Eastern European food and language are being eclipsed by Sephardi traditions
February 26, 2025 13:16It must be the most polysyllabic word in modern Jewish parlance and I confess I hadn’t heard of it until I went to Limmud a few years ago. I’m talking about Ashkenormativity – the presumption that Jewish culture is synonymous with the traditions of central and eastern Europe.
In recent years there has been a concerted drive to recognise Jewish diversity and ensure that Litvaks, Yekkes and Galitzianers appreciate the value of customs of communities from the Maghreb and the Near East.
All perfectly laudable, of course. But we Ashkenazim in Britain should not imagine that our cultural inheritance is secure for there are aspects of it that remain under threat of eclipse: our food and our Hebrew.
The traditional Jewish deli has all but vanished from the kosher high street, for example. Occasionally, a new salt beef bar pops in London but it is invariably unhechshered. We have raised a whole generation that must think – from what is served up at simchahs – that sashimi is a Jewish delicacy and is clueless about kreplach or kugel.
True, the bagel – which in my boyhood I would enjoy as a treat coming up from Wales to visit my grandparents in Golders Green – is now ubiquitous. But the staples of the Middle East have driven much of what we knew as Jewish food off the table; zchug has taken over from chrein.

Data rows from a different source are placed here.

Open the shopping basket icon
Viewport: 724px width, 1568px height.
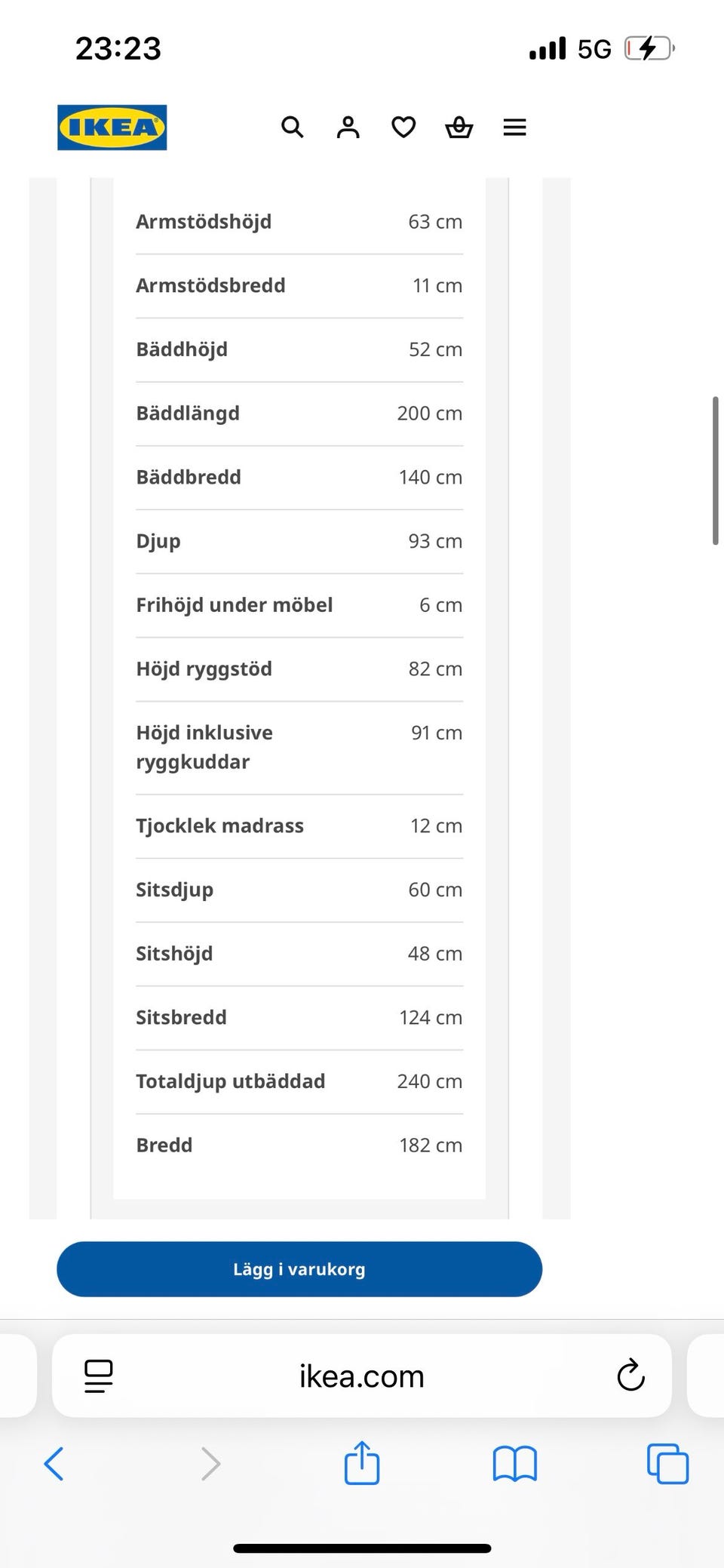click(x=459, y=127)
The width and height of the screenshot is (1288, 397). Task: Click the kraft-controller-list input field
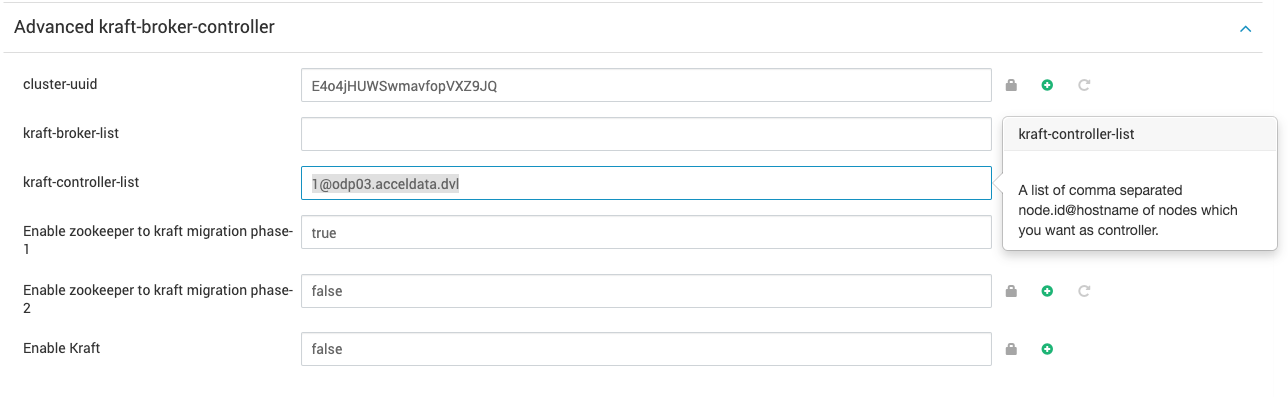(x=646, y=183)
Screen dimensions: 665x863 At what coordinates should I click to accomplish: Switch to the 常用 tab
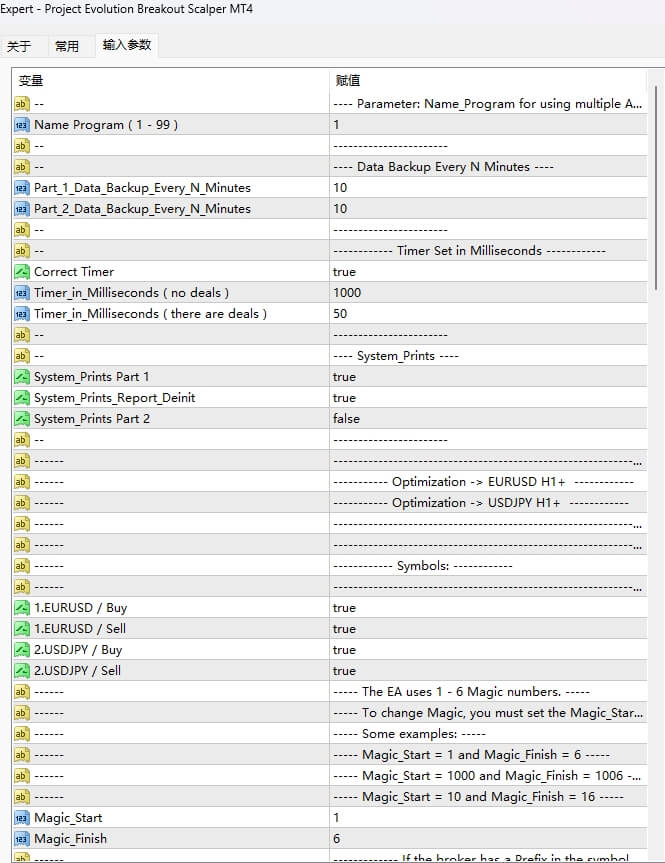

My own palate is actually pretty cosmopolitan; I am partial to shishlik and shwarma and will happily try Israeli fusion seasoned with sumac or flavoured with pomegranate molasses. But not so my plain-eating family who yearn for the return of Bloom’s (may its menu be for a blessing).
I concede that Ashkenazi fare might seem as if it had been cooked up by a conspiracy of cardiologists determined to keep themselves in business. And that the shtetl has produced some culinary horrors, nothing more so than p’tcha – calf’s foot jelly, a quivering emetic grey mass that looks like the spawn of The Blob, a candidate for Room 101. But is there any dessert on the planet that can match lokshen pudding for gratifying inner warmth?
In the US there are some kosher restaurants that have tried to revive Ashkenazi cuisine by offering fresh, contemporary takes on old dishes – but has similar experimentation caught on here? Perhaps it is time to open a gastro-pub, The Pickled Herring, devoted to the relaunch of heimishe classics.
If our Ashkenazi tongues have had to adjust to different tastes on the plate, then our ears have had to attune to different sounds in shul. Although the mainstream Orthodoxy represented by the United Synagogue still preserves “Polish” rites in its liturgy, Israel has long since captured our vowels.
I grew up in a small-town Jewish community which the modern fashion for pronouncing Hebrew in the Ivrit Sephardi way failed to reach. We rendered the long “o” as in “how now brown cow”, not as in “orange”, rounding off the service with Adown Owlom, not Adon Olam. Ashkenazi pronunciation will not become extinct as it remains a standard within the yeshivish world. But beyond, its future is more uncertain. In my own synagogue, I am one of the few still to retain it.
The die was cast in 1962 when the Chief Rabbi of the time, Israel Brodie, permitted the Sephardi accent to be taught in United Synagogue chedarim and Jewish day schools. His successor, Immanuel Jakobovits, resisted pressure for it to be formally authorised as the preferred accent in shul. “The popular argument was.. that such unification would promote Jewish unity and demonstrate our solidarity with Israel,” he wrote.
But he dismissed that claim as “nonsensical. I could not see why variations of accents compromised the unity of the Jewish people any more than the diversity of accents in different parts of Britain, or of any other country, undermined the common loyalties in those nations.”
Besides, he argued, there was a halachic case for adhering to ancestral pronunciation among communities, while the preference for the Sephardi accent had “no scientific or historical foundation”.
Naturally, as successive generations grew up familiar with the Sephardi pronunciation, it became more widely used in prayers and so established as a communal norm.
Traces of the Yiddish past may linger in colloquial speech. We tend to look forward to kiddish rather than “kid-oosh”. But the Jews of middle Jewry are more likely to wish each other “Shabbat shalom” than “Good Shabbes”.